## [REQUEST]
Rewrite the rows below as a numbered list, starting at the line with "Advertising (590, 1717)" and running through the last row, and leave out any blank lines.

[Pointing rows for text and elements]
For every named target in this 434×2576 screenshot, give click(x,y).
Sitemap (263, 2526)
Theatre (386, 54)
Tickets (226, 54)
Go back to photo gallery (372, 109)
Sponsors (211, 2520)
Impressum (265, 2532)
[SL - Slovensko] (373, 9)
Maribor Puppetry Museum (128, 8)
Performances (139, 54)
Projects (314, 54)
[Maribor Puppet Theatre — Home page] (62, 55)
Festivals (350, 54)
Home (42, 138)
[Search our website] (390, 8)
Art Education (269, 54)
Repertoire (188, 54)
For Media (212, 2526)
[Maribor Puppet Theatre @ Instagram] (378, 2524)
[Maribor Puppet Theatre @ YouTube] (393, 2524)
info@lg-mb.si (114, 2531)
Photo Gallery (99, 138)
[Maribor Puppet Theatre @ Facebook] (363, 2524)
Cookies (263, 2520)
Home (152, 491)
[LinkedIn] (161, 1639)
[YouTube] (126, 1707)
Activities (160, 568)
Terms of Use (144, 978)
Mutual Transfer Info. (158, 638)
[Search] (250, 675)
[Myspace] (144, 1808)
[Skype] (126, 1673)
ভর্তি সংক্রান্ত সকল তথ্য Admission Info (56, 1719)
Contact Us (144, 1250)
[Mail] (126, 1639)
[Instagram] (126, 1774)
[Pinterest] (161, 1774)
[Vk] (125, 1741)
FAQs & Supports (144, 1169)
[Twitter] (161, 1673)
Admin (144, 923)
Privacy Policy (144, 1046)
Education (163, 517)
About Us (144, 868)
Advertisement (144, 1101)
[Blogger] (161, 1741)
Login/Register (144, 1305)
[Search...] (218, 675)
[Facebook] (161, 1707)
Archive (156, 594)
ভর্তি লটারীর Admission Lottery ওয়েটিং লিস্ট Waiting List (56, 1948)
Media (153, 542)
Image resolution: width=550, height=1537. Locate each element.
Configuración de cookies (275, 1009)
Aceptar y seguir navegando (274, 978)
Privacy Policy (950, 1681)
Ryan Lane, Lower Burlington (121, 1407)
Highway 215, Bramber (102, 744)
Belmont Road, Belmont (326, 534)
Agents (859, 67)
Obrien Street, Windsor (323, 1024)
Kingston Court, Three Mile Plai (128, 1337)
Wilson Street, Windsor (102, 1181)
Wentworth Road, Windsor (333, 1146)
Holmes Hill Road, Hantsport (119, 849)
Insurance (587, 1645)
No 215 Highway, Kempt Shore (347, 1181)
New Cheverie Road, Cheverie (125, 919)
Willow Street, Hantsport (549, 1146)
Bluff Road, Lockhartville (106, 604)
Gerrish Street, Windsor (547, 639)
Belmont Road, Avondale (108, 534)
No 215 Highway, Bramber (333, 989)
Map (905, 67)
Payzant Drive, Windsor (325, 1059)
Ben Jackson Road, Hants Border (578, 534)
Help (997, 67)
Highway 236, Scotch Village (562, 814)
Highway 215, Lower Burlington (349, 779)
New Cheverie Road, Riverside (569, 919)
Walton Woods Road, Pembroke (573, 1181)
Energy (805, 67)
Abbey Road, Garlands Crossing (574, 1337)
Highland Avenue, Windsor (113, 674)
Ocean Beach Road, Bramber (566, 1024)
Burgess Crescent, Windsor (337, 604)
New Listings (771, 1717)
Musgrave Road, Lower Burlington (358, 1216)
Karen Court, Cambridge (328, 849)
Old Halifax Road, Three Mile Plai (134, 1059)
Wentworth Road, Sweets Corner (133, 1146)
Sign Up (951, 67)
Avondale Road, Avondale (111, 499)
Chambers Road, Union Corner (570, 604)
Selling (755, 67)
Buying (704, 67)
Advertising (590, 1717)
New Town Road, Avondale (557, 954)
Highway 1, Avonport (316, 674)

## [EXPECTED OUTPUT]
1. Advertising (590, 1717)
2. New Town Road, Avondale (557, 954)
3. Highway 1, Avonport (316, 674)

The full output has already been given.